Mintz Levin’s London-based IP Practice Group Identifies the UK’s ‘Patent Box’ as a Boon for Clean Technology Clients

more+
less-

The UK government has proposed a new initiative called the “Patent Box,” designed to foster UK-based innovation and development, and enhance the competitiveness of the UK tax system. And, as an advantageous bonus for clean technology companies, the Intellectual Property Office is fast-tracking clean technology patents through to grant in 12 to 18 months, allowing companies to start claiming the tax relief sooner.

Mintz Levin Attorneys Anne Campbell and David Wraige recently published an article on the implications of the Patent Box in Cleantech Business News. As Anne and David explain in “How You Can Claw Some Money Back from the Taxman,” the key benefit to those businesses eligible to take advantage of the Patent Box initiative is a significant reduction in corporation tax paid on qualifying profits. Specifically, profits earned from patented products developed in the UK will be subject to taxation at an effective rate of 10% by 2017, rather than the current 22%.

The tax relief will be applicable to the profits on a whole product, rather than just the aspect of a product covered by a patent. For example, “relief might be given for profits on a whole wind turbine even if only the blades themselves are patented.”

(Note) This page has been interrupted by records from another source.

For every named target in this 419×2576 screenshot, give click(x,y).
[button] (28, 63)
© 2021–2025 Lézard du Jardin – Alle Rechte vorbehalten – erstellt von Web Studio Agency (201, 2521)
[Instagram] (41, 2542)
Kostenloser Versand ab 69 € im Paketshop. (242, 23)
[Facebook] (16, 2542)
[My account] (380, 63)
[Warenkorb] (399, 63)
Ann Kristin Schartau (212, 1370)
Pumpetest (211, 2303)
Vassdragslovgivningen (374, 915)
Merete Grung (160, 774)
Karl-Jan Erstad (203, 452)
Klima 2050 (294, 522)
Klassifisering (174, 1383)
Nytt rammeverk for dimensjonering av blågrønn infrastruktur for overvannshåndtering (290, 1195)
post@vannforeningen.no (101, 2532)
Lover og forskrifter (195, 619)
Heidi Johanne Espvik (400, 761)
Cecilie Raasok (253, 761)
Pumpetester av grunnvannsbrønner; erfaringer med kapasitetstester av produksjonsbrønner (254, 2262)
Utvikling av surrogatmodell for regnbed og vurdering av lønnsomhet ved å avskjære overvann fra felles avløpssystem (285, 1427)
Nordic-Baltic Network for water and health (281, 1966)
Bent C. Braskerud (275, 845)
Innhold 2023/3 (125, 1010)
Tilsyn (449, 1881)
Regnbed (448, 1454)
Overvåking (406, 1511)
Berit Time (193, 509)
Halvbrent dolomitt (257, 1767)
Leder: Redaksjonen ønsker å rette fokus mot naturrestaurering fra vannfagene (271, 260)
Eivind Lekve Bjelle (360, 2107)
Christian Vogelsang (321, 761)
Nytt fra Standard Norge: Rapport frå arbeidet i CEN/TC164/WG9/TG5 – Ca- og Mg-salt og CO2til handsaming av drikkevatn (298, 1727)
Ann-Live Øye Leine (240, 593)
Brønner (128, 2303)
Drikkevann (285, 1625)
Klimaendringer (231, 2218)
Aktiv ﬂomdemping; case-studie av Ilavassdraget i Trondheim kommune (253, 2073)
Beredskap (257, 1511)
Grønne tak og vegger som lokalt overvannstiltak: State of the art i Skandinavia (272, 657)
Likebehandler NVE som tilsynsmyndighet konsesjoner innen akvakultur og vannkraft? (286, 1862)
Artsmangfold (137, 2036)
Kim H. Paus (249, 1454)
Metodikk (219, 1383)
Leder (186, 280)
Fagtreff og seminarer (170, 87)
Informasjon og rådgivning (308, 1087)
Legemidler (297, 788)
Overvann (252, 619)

Mintz Levin identifies the Patent Box initiative as a potential “game changer” in the realm of IP law and business development. It introduces new ways to gain value through patents, even if the patent does not cut out market competition but instead has been drafted more narrowly purely for Patent Box purposes, thereby possibly lowering costs. As long as the reduced exposure to corporation tax covers the cost of obtaining the patent, then the patent has paid for itself. Of particular note, companies operating in fast-moving markets where a technology could become obsolete shortly after a patent is granted will not lose out. The tax relief could still cover the cost of obtaining a UK patent, despite the short lifespan.